Re: Caching frequently map input files

Shimi K Mon, 11 Feb 2008 04:36:37 -0800

Here is the information based on your questions and some more information
about what I am trying to do.


> A) first and most importantly, is your program batch oriented, or is it
> supposed to respond quickly to random requests?  If it is batch oriented,
> then it is likely that map-reduce will help.  If it is intended to respond
> to random requests, then it is unlikely to be a match.


My program process ad hoc real time queries.

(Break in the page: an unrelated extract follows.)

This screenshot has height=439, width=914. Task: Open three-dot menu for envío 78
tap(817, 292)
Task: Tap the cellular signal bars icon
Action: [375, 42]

> B) would do you intend to have a very large number of small files (large
> is
> >1 million files, very large is greater than 10 million) or are your files
> very small (small is less than 10MB or so, very small is less than 1MB).
>  If
> you need a very large number of files, you need to redesign your problem
> or
> look for a different file store.  If you are working with very small files
> that nevertheless fit into memory, then you may need to concatenate files
> together to get larger files.


Most of my files will be small files (around 10 MB). The number of files
will be around 200 k. Is HDFS not suitable for this amount of files? Is
there a better alternative?

C) how long a program startup time can you allow?  Hadoop's map-reduce is
> oriented mostly around the batch processing of very large data sets which
> means that a fairly lengthy startup time is acceptable and even desirable
> if
> it allows faster overall throughput.  If you can't stand a startup time of
> 10 seconds or so, then you need a non-map-reduce design.


If by program startup you mean cluster startup then I don't mind if it will
take seconds or even minutes. If you mean job startup then every millisecond
is important. The system response time needs to be in milliseconds. I can't
waste seconds for search that takes milliseconds.

D) if you need real-time queries, can you use hbase?
>
What exactly do you mean? Do you mean Hadoop map reduce with Hbase instead
of Hadoop map reduce with HDFS?


> Based on what you have said so far, it sounds like you either have batch
> oriented input for relatively small batches of inputs (less than 100,000
> or
> so) or you have a real-time query requirement.
>
I have a real-time query requirements.


> In either case, you may need to have a program that runs semi-permanently.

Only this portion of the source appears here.